I.e., both the constructed array and the block seem to deal with references to the original class instance variable objects.

However, these references seem to create copies as soon as I try to write into them:

>> [@foo,@bar].each {|e| puts e+=1 }
2
3
=> [1, 2]
>> @foo
=> 1
>> @bar
=> 2
>> [@foo,@bar].map! {|e| e+1 }
=> [2, 3]
>> @foo
=> 1
>> @bar
=> 2

I had a handful of class instance variable objects that I needed to transform via a function so I thought I'd save keystrokes by making use of the pass-by-reference thing and do something like:

[@var1, @var2, @var3].map! {|v| my_function(v) }

but it doesn't seem to work due to this copy-on-write thing that seems to be going on.

Is there a way to turn it off? How would you accomplish my while keeping the code both DRY and efficient at the same time?

Was it helpful?

Solution 2

Is this what you are looking for ?

@foo = 1
@bar = 2
instance_variables.each do |var| 
  instance_variable_set(var,instance_variable_get(var)+1)
end
@foo # => 2
@bar # => 3

OTHER TIPS

Ruby is pass-by-value, always. But in some cases this value is a pointer (which, I guess, some consider pass-by-reference).

Edit:

Building on Arup's answer, here's a version that processes only some ivars.

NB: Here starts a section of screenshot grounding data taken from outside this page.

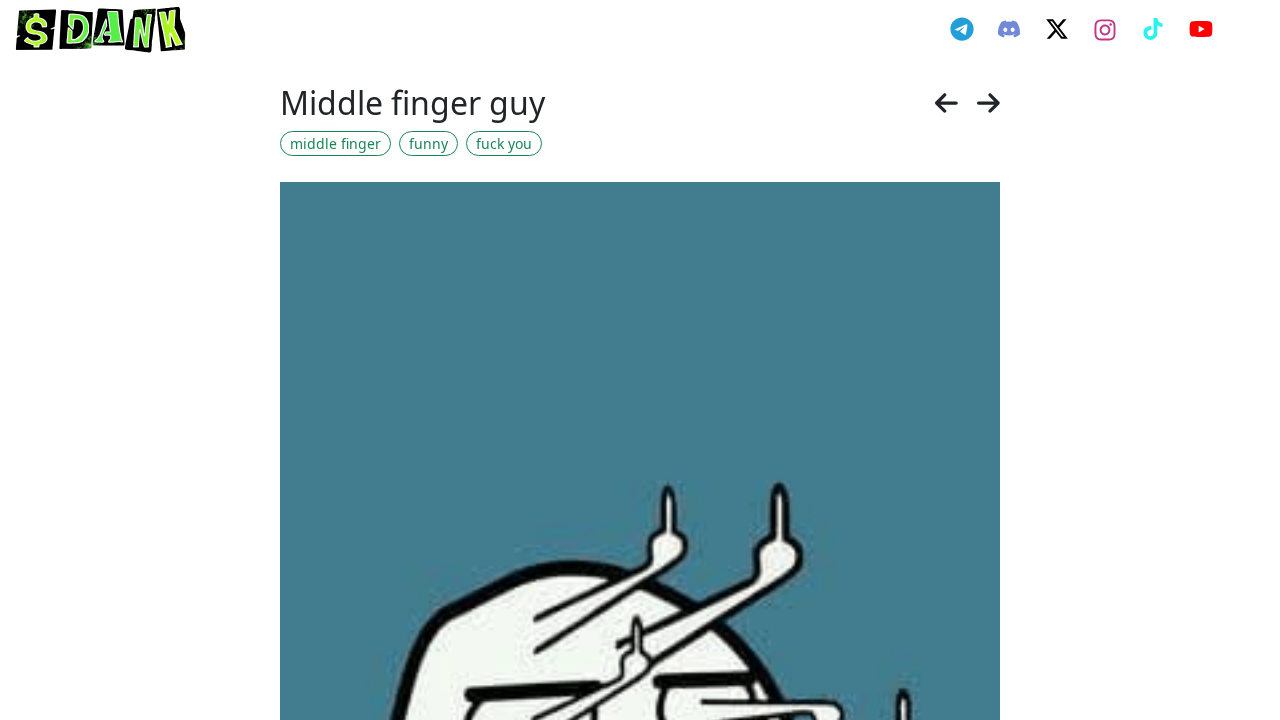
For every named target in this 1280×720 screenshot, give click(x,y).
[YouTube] (1201, 29)
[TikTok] (1153, 29)
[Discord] (1009, 29)
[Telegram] (962, 29)
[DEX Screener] (1246, 30)
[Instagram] (1105, 30)
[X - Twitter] (1057, 29)
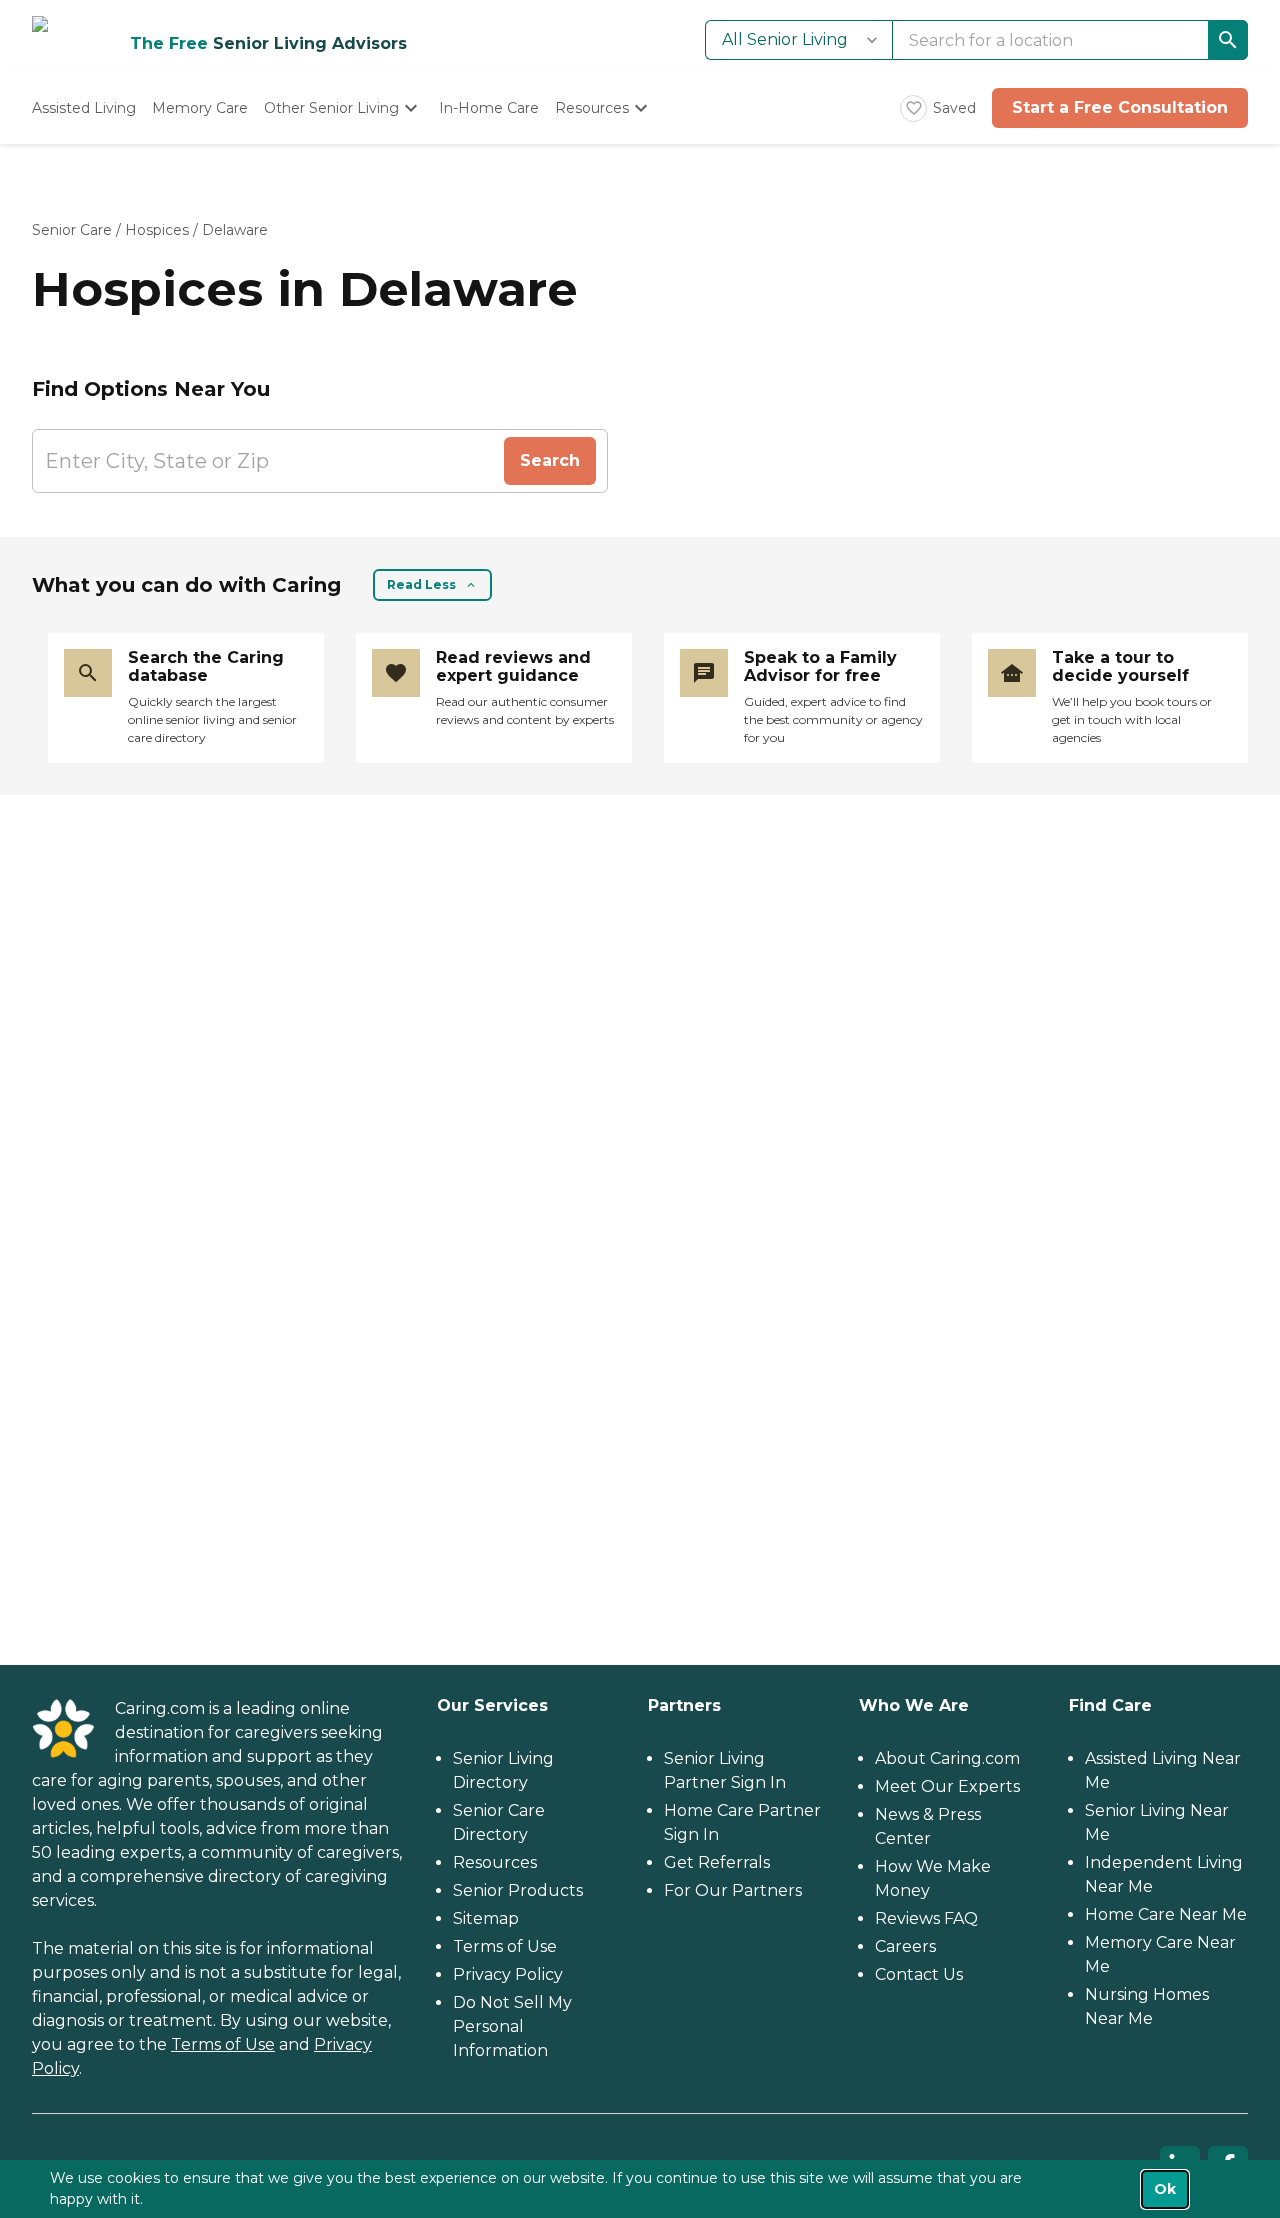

[:@foo, :@bar].each do |var| 
  instance_variable_set(var, myfunction(instance_variable_get(var)))
end

Ruby is pass-by-value only. There is no pass-by-reference in Ruby. Every value in Ruby is a reference (a pointer to an object). So @foo is a pointer to an object, @bar is a pointer to an object, @foo.object_id is a pointer to an object, etc. "Objects" are not values in Ruby. All values in Ruby are passed or assigned by value.

In the first piece of code, you are accessing methods of the object pointed to by each reference. If you pass or assign the reference, you will have a new copy of the reference, but of course it points to the same object as the original reference.

In the second piece of code, you are assigning to the local copy of the reference to make it point to something else. This of course does not change what object the reference in the original scope pointed to.